### Text provided
## START
The use of relative frequency in analyzing a contingency table enables you to re-express the table in percentages of the desired condition, which may require just one category or a combination of both. When such is achieved, a graph may be drawn in the form of a pie chart or bar chart.

As mentioned earlier, the two-way table is essential for visualizing two categorical variables. The following example is a quick illustration of the graphing of two categorical variables.

Considering the table which has repeatedly been used in this text, graph a pie chart considering all data given.

**Solution:**

In this case, all two categories must be represented in one pie chart. This means that the contingency table has to be re-expressed in percentage to easily plot the graph. Below is the table from the data given:

Boarding class | ||||

First class | Economic class | Total | ||

Handwriting | Right | \[30\] | \[35\] | \[65\] |

Left | \[13\] | \[11\] | \[24\] | |

Ambidextrous | \[4\] | \[7\] | \[11\] | |

Total | \[47\] | \[53\] | \[100\] |

Table 2. Categories of people and hand dexterity.

Each cell has to be represented in percentage as a fraction of the total, which is \(100\). For example, the relative frequency of left-handed first-class passengers would be calculated as:

\[\frac{13}{100}\cdot 100\%=13\%\]

By repeating this process with all the frequencies, you obtain the following table.

Boarding class | ||||

First class | Economic class | Total | ||

Handwriting | Right | \[30 \%\] | \[35 \% \] | \[65 \%\] |

Left | \[13 \%\] | \[11 \%\] | \[24 \%\] | |

Ambidextrous | \[4 \%\] | \[7 \%\] | \[11 \%\] | |

Total | \[47 \%\] | \[53 \%\] | \[100 \%\] |

Table 3. Categories of people and hand dexterity.

The pie chart above illustrates the graphical representation of the data collated by the detective and is an example of a two categorical variables graph.

It is also common to draw charts using conditional relative frequencies.

The detective decides to focus his attention on the first-class passengers. Draw a pie chart of the conditional relative frequencies of the passengers given that they are first-class passengers.

**Solution:**

Since you are asked to draw a pie chart for the passengers that meet the condition of being in first-class, you should focus on such a column from the table.

First class passengers | |

Right-handed | \[30\] |

Left-handed | \[13\] |

Ambidextrous | \[4\] |

Total | \[47\] |

Table 4. Categories of people and hand dexterity.

As usual, to draw a pie chart you need to find the relative frequencies, which in this case will be conditional relative frequencies. For right-handed first-class passengers, this is:

\[ \frac{30}{47} \cdot 100 \% = 63.8\%\]

and find the rest of the conditional relative frequencies in a similarly, obtaining the next table.

First class passengers | |

Right-handed | \[63.8 \%\] |

Left-handed | \[ 27.7 \% \] |

Ambidextrous | \[ 8.5 \% \] |

Total | \[ 100\%\] |

Table 5. Categories of people and hand dexterity.

Here is the resulting pie chart.

Keep in mind that you can also use other types of graphs to study two categorical variables, such as bar graphs or stacked bar charts.

There are some tests to calculate the correlation between two categorical variables, like the tetrachoric correlation, the polychoric correlation, and Cramer's V. However, these methods are not addressed in AP, so will remain out of the scope of this article.
## END
### Challenge 1
Answer these questions about the text on graphing two categorical variables:
(a) What relative frequency does it calculate for left-handed first-class passengers?
(b) What conditional relative frequency does it give for right-handed first-class passengers?
(c) Which three tests does it name for calculating the correlation between two categorical variables?

### Input
## START
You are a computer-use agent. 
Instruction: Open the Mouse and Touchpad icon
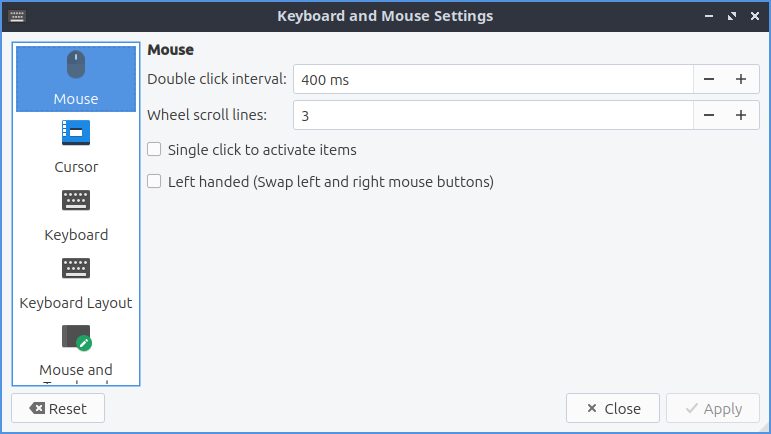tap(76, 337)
## END
## START
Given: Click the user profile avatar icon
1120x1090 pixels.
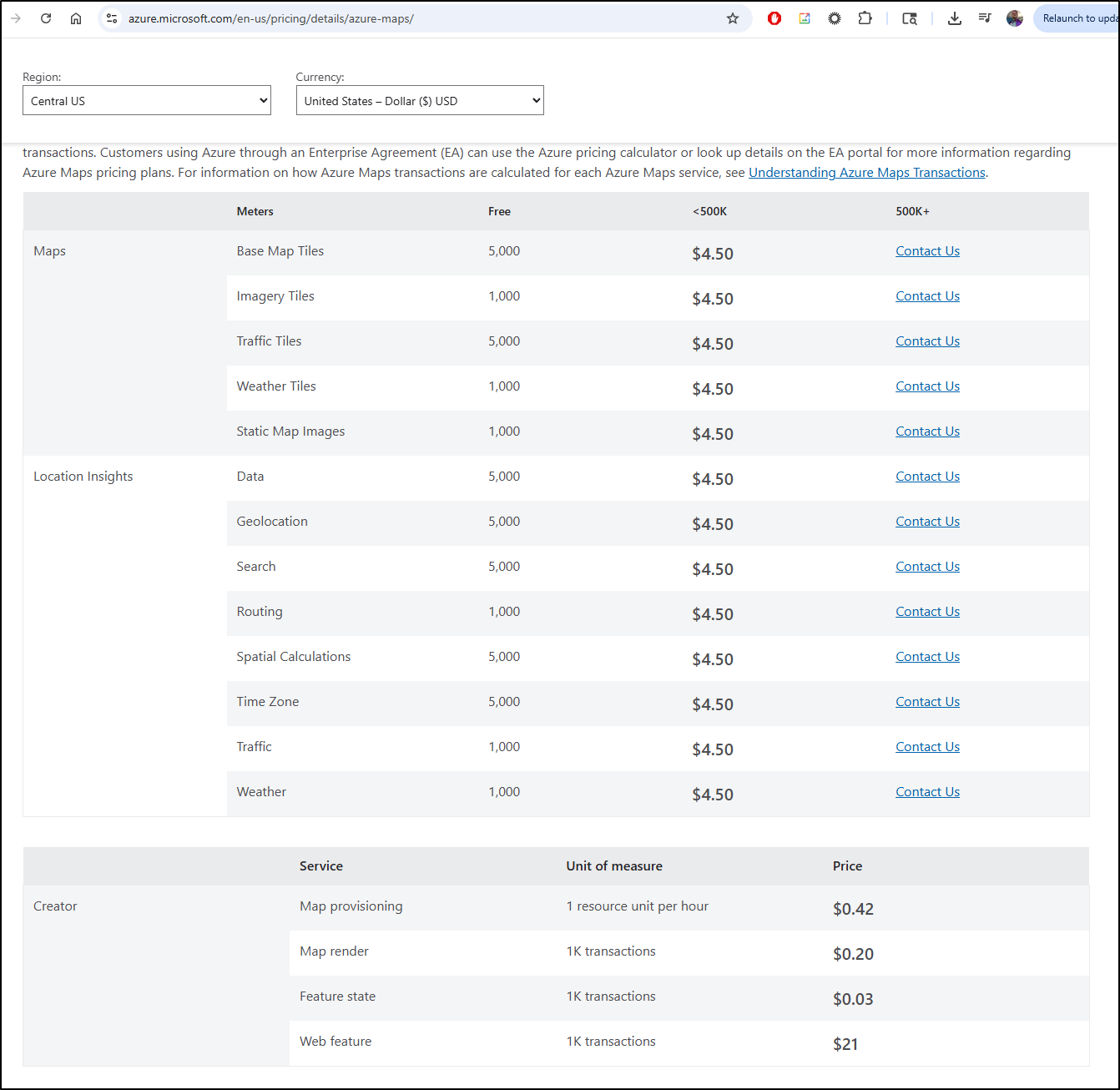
## END
### Challenge 2
Express the records from the line with "You are a computer-use agent." up to and including the line with "tap(76, 337)" as a JSON list of strings, one string per line, with blank lines skipped. Leave the pictures out.

### Solution 1
(a) 13%
(b) 63.8%
(c) The tetrachoric correlation, the polychoric correlation, and Cramer's V

### Solution 2
[
  "You are a computer-use agent. ",
  "Instruction: Open the Mouse and Touchpad icon",
  "tap(76, 337)"
]